*Entries on where items appear*.
***
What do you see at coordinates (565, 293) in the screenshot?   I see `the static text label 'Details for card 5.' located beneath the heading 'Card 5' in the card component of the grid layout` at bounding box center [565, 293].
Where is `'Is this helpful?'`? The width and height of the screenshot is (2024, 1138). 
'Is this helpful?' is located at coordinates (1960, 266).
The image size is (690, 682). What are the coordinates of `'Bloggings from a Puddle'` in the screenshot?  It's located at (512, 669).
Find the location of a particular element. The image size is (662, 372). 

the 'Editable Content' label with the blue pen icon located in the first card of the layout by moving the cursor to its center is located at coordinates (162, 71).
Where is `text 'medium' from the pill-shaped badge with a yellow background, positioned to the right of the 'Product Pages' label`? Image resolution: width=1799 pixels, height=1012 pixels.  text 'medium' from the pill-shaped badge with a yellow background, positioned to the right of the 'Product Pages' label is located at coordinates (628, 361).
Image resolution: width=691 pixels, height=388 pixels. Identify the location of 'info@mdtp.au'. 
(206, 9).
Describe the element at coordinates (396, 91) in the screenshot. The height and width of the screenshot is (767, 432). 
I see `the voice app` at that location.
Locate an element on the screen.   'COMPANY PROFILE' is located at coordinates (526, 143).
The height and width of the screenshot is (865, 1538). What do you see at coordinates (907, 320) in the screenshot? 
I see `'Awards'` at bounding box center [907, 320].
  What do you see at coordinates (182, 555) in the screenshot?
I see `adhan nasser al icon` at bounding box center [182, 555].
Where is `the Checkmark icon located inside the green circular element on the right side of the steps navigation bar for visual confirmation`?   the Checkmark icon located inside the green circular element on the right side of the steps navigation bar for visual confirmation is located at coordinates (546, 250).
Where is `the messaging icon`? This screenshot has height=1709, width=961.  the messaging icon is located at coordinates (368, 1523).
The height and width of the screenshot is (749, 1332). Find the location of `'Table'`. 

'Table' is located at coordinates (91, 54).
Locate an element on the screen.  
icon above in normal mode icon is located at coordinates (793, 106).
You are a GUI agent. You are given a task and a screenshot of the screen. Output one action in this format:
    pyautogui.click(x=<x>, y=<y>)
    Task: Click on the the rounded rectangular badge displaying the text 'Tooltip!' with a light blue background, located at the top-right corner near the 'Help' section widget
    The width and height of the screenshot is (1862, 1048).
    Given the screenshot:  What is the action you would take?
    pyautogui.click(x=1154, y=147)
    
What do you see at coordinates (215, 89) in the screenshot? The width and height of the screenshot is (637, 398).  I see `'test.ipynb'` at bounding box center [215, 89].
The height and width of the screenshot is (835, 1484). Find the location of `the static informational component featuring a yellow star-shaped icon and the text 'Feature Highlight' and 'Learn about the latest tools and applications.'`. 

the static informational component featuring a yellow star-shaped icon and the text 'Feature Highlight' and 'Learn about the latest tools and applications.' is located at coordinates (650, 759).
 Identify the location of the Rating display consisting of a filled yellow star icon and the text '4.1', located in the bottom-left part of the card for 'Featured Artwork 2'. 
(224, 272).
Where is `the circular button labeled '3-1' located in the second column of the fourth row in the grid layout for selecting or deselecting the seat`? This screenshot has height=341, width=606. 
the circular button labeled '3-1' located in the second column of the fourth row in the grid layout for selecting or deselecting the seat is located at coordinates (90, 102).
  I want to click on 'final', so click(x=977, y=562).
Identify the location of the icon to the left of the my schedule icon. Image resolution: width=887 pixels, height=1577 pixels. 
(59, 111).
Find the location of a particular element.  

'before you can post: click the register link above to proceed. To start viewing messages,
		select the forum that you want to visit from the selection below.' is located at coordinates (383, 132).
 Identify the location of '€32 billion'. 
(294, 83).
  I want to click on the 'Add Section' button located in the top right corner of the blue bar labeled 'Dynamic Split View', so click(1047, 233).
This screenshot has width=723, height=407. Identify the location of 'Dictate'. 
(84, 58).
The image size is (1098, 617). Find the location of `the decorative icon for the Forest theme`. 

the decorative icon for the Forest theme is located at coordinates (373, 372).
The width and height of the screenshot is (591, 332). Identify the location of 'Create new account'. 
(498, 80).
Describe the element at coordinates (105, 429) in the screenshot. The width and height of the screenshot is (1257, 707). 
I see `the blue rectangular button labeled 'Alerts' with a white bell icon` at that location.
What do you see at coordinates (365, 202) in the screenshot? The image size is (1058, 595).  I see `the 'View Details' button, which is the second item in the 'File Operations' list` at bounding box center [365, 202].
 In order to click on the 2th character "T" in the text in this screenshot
***
*AIM*.
Rewrite the records from the line containing "is (2024, 1138)." through the line containing "coordinates (628, 361).", replacing "image size" with "canvas size" and changing nothing else. Return only those lines.

*RESPONSE TO THE TASK*.
Where is `'Is this helpful?'`? The width and height of the screenshot is (2024, 1138). 
'Is this helpful?' is located at coordinates (1960, 266).
The canvas size is (690, 682). What are the coordinates of `'Bloggings from a Puddle'` in the screenshot?  It's located at (512, 669).
Find the location of a particular element. The canvas size is (662, 372). 

the 'Editable Content' label with the blue pen icon located in the first card of the layout by moving the cursor to its center is located at coordinates (162, 71).
Where is `text 'medium' from the pill-shaped badge with a yellow background, positioned to the right of the 'Product Pages' label`? Image resolution: width=1799 pixels, height=1012 pixels.  text 'medium' from the pill-shaped badge with a yellow background, positioned to the right of the 'Product Pages' label is located at coordinates (628, 361).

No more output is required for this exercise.